Requirement: Copy every record exactly, with nothing left out.

[Data for analysis Boundary: Start]

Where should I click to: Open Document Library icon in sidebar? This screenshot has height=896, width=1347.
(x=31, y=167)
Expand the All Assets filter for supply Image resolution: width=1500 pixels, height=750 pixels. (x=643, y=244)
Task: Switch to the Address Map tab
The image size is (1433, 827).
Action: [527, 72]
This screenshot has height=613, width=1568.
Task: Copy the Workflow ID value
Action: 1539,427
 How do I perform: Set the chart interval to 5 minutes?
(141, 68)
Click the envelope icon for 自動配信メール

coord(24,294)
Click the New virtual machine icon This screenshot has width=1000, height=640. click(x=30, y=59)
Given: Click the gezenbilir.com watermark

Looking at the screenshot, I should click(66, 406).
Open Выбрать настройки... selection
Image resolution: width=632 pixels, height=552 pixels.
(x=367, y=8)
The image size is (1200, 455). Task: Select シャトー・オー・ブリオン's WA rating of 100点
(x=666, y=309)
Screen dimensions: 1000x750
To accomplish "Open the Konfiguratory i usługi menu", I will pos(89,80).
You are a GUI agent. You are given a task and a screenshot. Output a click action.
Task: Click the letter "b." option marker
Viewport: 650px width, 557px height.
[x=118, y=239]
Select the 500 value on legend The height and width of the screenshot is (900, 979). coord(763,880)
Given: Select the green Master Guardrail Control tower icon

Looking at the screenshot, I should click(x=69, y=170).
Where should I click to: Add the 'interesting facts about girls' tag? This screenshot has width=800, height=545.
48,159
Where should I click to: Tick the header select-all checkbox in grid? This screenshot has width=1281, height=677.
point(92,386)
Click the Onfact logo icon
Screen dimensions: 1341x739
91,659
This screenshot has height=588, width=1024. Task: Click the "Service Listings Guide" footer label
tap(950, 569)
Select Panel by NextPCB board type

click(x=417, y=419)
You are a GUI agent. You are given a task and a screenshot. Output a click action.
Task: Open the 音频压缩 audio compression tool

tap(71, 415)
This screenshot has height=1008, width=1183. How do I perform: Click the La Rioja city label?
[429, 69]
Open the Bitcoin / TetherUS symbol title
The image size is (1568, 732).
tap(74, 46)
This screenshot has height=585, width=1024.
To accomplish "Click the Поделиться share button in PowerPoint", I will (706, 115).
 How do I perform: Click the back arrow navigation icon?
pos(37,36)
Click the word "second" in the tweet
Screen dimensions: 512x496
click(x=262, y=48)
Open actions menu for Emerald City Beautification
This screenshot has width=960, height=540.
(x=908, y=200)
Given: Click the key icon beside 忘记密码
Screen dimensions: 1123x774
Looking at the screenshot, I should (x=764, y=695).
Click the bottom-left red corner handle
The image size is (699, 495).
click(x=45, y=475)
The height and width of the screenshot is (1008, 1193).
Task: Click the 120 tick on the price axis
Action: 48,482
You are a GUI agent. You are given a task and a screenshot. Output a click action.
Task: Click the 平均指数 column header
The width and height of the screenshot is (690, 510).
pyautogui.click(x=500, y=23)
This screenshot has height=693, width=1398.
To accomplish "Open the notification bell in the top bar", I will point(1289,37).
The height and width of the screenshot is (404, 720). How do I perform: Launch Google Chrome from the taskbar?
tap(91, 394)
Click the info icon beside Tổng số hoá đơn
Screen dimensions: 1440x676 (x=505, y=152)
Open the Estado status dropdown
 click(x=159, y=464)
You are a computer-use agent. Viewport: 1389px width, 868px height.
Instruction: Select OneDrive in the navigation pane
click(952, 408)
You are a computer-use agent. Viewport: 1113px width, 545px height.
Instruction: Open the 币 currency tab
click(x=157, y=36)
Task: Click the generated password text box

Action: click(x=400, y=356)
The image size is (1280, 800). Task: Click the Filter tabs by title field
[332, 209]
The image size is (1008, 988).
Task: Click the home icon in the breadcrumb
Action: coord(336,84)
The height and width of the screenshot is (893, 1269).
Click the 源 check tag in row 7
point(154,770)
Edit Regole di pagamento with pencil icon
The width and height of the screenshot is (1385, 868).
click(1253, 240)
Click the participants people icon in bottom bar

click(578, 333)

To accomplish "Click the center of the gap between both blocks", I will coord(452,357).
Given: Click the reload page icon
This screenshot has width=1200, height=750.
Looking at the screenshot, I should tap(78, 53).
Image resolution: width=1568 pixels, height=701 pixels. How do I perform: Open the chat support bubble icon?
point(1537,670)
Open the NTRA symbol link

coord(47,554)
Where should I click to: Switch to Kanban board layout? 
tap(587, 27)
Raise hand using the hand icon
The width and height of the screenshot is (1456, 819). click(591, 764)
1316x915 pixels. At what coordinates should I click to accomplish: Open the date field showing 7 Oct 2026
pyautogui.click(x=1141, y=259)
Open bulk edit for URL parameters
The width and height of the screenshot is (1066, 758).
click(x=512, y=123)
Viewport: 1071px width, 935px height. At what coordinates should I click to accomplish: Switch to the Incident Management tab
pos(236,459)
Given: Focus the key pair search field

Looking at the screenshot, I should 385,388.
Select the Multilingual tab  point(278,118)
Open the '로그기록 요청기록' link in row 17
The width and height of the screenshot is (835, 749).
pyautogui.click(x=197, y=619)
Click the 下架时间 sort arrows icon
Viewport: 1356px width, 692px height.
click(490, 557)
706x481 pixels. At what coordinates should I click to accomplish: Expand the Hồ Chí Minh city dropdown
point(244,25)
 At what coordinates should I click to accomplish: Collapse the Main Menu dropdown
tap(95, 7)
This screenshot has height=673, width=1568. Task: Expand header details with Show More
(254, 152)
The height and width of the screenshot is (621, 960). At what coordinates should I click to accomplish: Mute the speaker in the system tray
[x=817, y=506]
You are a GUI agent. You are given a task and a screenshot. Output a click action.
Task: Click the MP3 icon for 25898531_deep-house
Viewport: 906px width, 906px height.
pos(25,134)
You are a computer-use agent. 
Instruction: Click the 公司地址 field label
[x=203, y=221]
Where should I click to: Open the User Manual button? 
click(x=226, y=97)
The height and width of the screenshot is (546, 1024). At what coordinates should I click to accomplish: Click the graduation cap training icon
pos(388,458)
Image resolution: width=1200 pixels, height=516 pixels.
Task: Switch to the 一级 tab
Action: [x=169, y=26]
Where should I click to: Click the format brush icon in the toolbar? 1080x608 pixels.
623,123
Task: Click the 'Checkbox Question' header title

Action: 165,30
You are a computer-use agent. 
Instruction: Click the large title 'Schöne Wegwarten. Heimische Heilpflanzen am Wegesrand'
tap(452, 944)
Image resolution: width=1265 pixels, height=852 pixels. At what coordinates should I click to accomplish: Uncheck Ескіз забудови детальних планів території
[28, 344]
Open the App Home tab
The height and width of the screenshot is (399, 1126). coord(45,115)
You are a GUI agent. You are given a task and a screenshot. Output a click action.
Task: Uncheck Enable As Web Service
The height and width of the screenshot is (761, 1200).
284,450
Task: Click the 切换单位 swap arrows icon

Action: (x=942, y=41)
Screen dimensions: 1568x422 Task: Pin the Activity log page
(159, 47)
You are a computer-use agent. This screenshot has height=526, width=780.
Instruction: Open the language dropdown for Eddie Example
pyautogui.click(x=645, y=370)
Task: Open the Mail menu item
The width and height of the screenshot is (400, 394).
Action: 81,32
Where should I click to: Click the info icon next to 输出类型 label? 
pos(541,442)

[Data for analysis Boundary: End]

Task answer:
Where should I click to: Open Document Library icon in sidebar? This screenshot has height=896, width=1347.
(x=31, y=167)
Expand the All Assets filter for supply Image resolution: width=1500 pixels, height=750 pixels. (x=643, y=244)
Task: Switch to the Address Map tab
The image size is (1433, 827).
Action: [527, 72]
This screenshot has height=613, width=1568.
Task: Copy the Workflow ID value
Action: 1539,427
 How do I perform: Set the chart interval to 5 minutes?
(141, 68)
Click the envelope icon for 自動配信メール

coord(24,294)
Click the New virtual machine icon This screenshot has width=1000, height=640. click(x=30, y=59)
Given: Click the gezenbilir.com watermark

Looking at the screenshot, I should click(66, 406).
Open Выбрать настройки... selection
Image resolution: width=632 pixels, height=552 pixels.
(x=367, y=8)
The image size is (1200, 455). Task: Select シャトー・オー・ブリオン's WA rating of 100点
(x=666, y=309)
Screen dimensions: 1000x750
To accomplish "Open the Konfiguratory i usługi menu", I will pos(89,80).
You are a GUI agent. You are given a task and a screenshot. Output a click action.
Task: Click the letter "b." option marker
Viewport: 650px width, 557px height.
[x=118, y=239]
Select the 500 value on legend The height and width of the screenshot is (900, 979). coord(763,880)
Given: Select the green Master Guardrail Control tower icon

Looking at the screenshot, I should click(x=69, y=170).
Where should I click to: Add the 'interesting facts about girls' tag? This screenshot has width=800, height=545.
48,159
Where should I click to: Tick the header select-all checkbox in grid? This screenshot has width=1281, height=677.
point(92,386)
Click the Onfact logo icon
Screen dimensions: 1341x739
91,659
This screenshot has height=588, width=1024. Task: Click the "Service Listings Guide" footer label
tap(950, 569)
Select Panel by NextPCB board type

click(x=417, y=419)
You are a GUI agent. You are given a task and a screenshot. Output a click action.
Task: Open the 音频压缩 audio compression tool

tap(71, 415)
This screenshot has height=1008, width=1183. How do I perform: Click the La Rioja city label?
[429, 69]
Open the Bitcoin / TetherUS symbol title
The image size is (1568, 732).
tap(74, 46)
This screenshot has height=585, width=1024.
To accomplish "Click the Поделиться share button in PowerPoint", I will (706, 115).
 How do I perform: Click the back arrow navigation icon?
pos(37,36)
Click the word "second" in the tweet
Screen dimensions: 512x496
click(x=262, y=48)
Open actions menu for Emerald City Beautification
This screenshot has width=960, height=540.
(x=908, y=200)
Given: Click the key icon beside 忘记密码
Screen dimensions: 1123x774
Looking at the screenshot, I should (x=764, y=695).
Click the bottom-left red corner handle
The image size is (699, 495).
click(x=45, y=475)
The height and width of the screenshot is (1008, 1193).
Task: Click the 120 tick on the price axis
Action: 48,482
You are a GUI agent. You are given a task and a screenshot. Output a click action.
Task: Click the 平均指数 column header
The width and height of the screenshot is (690, 510).
pyautogui.click(x=500, y=23)
This screenshot has height=693, width=1398.
To accomplish "Open the notification bell in the top bar", I will point(1289,37).
The height and width of the screenshot is (404, 720). How do I perform: Launch Google Chrome from the taskbar?
tap(91, 394)
Click the info icon beside Tổng số hoá đơn
Screen dimensions: 1440x676 (x=505, y=152)
Open the Estado status dropdown
 click(x=159, y=464)
You are a computer-use agent. Viewport: 1389px width, 868px height.
Instruction: Select OneDrive in the navigation pane
click(952, 408)
You are a computer-use agent. Viewport: 1113px width, 545px height.
Instruction: Open the 币 currency tab
click(x=157, y=36)
Task: Click the generated password text box

Action: click(x=400, y=356)
The image size is (1280, 800). Task: Click the Filter tabs by title field
[332, 209]
The image size is (1008, 988).
Task: Click the home icon in the breadcrumb
Action: coord(336,84)
The height and width of the screenshot is (893, 1269).
Click the 源 check tag in row 7
point(154,770)
Edit Regole di pagamento with pencil icon
The width and height of the screenshot is (1385, 868).
click(1253, 240)
Click the participants people icon in bottom bar

click(578, 333)

To accomplish "Click the center of the gap between both blocks", I will coord(452,357).
Given: Click the reload page icon
This screenshot has width=1200, height=750.
Looking at the screenshot, I should tap(78, 53).
Image resolution: width=1568 pixels, height=701 pixels. How do I perform: Open the chat support bubble icon?
point(1537,670)
Open the NTRA symbol link

coord(47,554)
Where should I click to: Switch to Kanban board layout? 
tap(587, 27)
Raise hand using the hand icon
The width and height of the screenshot is (1456, 819). click(591, 764)
1316x915 pixels. At what coordinates should I click to accomplish: Open the date field showing 7 Oct 2026
pyautogui.click(x=1141, y=259)
Open bulk edit for URL parameters
The width and height of the screenshot is (1066, 758).
click(x=512, y=123)
Viewport: 1071px width, 935px height. At what coordinates should I click to accomplish: Switch to the Incident Management tab
pos(236,459)
Given: Focus the key pair search field

Looking at the screenshot, I should 385,388.
Select the Multilingual tab  point(278,118)
Open the '로그기록 요청기록' link in row 17
The width and height of the screenshot is (835, 749).
pyautogui.click(x=197, y=619)
Click the 下架时间 sort arrows icon
Viewport: 1356px width, 692px height.
click(490, 557)
706x481 pixels. At what coordinates should I click to accomplish: Expand the Hồ Chí Minh city dropdown
point(244,25)
 At what coordinates should I click to accomplish: Collapse the Main Menu dropdown
tap(95, 7)
This screenshot has height=673, width=1568. Task: Expand header details with Show More
(254, 152)
The height and width of the screenshot is (621, 960). At what coordinates should I click to accomplish: Mute the speaker in the system tray
[x=817, y=506]
You are a GUI agent. You are given a task and a screenshot. Output a click action.
Task: Click the MP3 icon for 25898531_deep-house
Viewport: 906px width, 906px height.
pos(25,134)
You are a computer-use agent. 
Instruction: Click the 公司地址 field label
[x=203, y=221]
Where should I click to: Open the User Manual button? 
click(x=226, y=97)
The height and width of the screenshot is (546, 1024). At what coordinates should I click to accomplish: Click the graduation cap training icon
pos(388,458)
Image resolution: width=1200 pixels, height=516 pixels.
Task: Switch to the 一级 tab
Action: [x=169, y=26]
Where should I click to: Click the format brush icon in the toolbar? 1080x608 pixels.
623,123
Task: Click the 'Checkbox Question' header title

Action: 165,30
You are a computer-use agent. 
Instruction: Click the large title 'Schöne Wegwarten. Heimische Heilpflanzen am Wegesrand'
tap(452, 944)
Image resolution: width=1265 pixels, height=852 pixels. At what coordinates should I click to accomplish: Uncheck Ескіз забудови детальних планів території
[28, 344]
Open the App Home tab
The height and width of the screenshot is (399, 1126). coord(45,115)
You are a GUI agent. You are given a task and a screenshot. Output a click action.
Task: Uncheck Enable As Web Service
The height and width of the screenshot is (761, 1200).
284,450
Task: Click the 切换单位 swap arrows icon

Action: (x=942, y=41)
Screen dimensions: 1568x422 Task: Pin the Activity log page
(159, 47)
You are a computer-use agent. This screenshot has height=526, width=780.
Instruction: Open the language dropdown for Eddie Example
pyautogui.click(x=645, y=370)
Task: Open the Mail menu item
The width and height of the screenshot is (400, 394).
Action: 81,32
Where should I click to: Click the info icon next to 输出类型 label? 
pos(541,442)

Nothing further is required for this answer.